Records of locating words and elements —
== == ==

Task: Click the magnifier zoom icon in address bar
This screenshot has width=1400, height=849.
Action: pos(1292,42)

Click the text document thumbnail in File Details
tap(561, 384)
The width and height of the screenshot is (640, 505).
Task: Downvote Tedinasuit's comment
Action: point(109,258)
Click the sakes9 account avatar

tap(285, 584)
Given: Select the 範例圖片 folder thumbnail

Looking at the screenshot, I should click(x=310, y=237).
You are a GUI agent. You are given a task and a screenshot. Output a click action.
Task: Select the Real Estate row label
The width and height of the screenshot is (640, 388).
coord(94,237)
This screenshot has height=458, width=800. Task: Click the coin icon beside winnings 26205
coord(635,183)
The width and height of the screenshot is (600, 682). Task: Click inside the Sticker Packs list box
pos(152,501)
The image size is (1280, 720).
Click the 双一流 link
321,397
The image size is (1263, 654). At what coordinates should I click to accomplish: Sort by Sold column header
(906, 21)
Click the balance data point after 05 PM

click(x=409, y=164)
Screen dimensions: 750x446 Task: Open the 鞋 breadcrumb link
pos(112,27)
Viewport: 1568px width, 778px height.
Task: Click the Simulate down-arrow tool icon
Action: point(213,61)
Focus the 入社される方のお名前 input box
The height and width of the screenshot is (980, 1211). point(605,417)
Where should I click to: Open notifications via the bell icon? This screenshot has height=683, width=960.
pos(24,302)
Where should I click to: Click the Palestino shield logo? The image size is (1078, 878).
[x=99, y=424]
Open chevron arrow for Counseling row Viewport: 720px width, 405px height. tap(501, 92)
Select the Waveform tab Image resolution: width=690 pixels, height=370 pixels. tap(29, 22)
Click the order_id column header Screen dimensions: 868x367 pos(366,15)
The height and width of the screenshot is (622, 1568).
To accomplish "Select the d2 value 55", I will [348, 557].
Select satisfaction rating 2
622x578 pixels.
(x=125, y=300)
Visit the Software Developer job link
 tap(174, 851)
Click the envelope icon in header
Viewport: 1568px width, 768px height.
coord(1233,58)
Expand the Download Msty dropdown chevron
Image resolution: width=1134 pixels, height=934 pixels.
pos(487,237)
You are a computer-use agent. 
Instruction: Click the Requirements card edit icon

== == ==

Exercise goal — Switch every "thumbnail" in the data to "preview", and give all the lines again with nothing else changed.

Exercise answer —
Task: Click the magnifier zoom icon in address bar
This screenshot has width=1400, height=849.
Action: pos(1292,42)

Click the text document preview in File Details
tap(561, 384)
The width and height of the screenshot is (640, 505).
Task: Downvote Tedinasuit's comment
Action: point(109,258)
Click the sakes9 account avatar

tap(285, 584)
Given: Select the 範例圖片 folder preview

Looking at the screenshot, I should click(x=310, y=237).
You are a GUI agent. You are given a task and a screenshot. Output a click action.
Task: Select the Real Estate row label
The width and height of the screenshot is (640, 388).
coord(94,237)
This screenshot has height=458, width=800. Task: Click the coin icon beside winnings 26205
coord(635,183)
The width and height of the screenshot is (600, 682). Task: Click inside the Sticker Packs list box
pos(152,501)
The image size is (1280, 720).
Click the 双一流 link
321,397
The image size is (1263, 654). At what coordinates should I click to accomplish: Sort by Sold column header
(906, 21)
Click the balance data point after 05 PM

click(x=409, y=164)
Screen dimensions: 750x446 Task: Open the 鞋 breadcrumb link
pos(112,27)
Viewport: 1568px width, 778px height.
Task: Click the Simulate down-arrow tool icon
Action: point(213,61)
Focus the 入社される方のお名前 input box
The height and width of the screenshot is (980, 1211). point(605,417)
Where should I click to: Open notifications via the bell icon? This screenshot has height=683, width=960.
pos(24,302)
Where should I click to: Click the Palestino shield logo? The image size is (1078, 878).
[x=99, y=424]
Open chevron arrow for Counseling row Viewport: 720px width, 405px height. tap(501, 92)
Select the Waveform tab Image resolution: width=690 pixels, height=370 pixels. tap(29, 22)
Click the order_id column header Screen dimensions: 868x367 pos(366,15)
The height and width of the screenshot is (622, 1568).
To accomplish "Select the d2 value 55", I will [348, 557].
Select satisfaction rating 2
622x578 pixels.
(x=125, y=300)
Visit the Software Developer job link
 tap(174, 851)
Click the envelope icon in header
Viewport: 1568px width, 768px height.
coord(1233,58)
Expand the Download Msty dropdown chevron
Image resolution: width=1134 pixels, height=934 pixels.
pos(487,237)
You are a computer-use agent. 
Instruction: Click the Requirements card edit icon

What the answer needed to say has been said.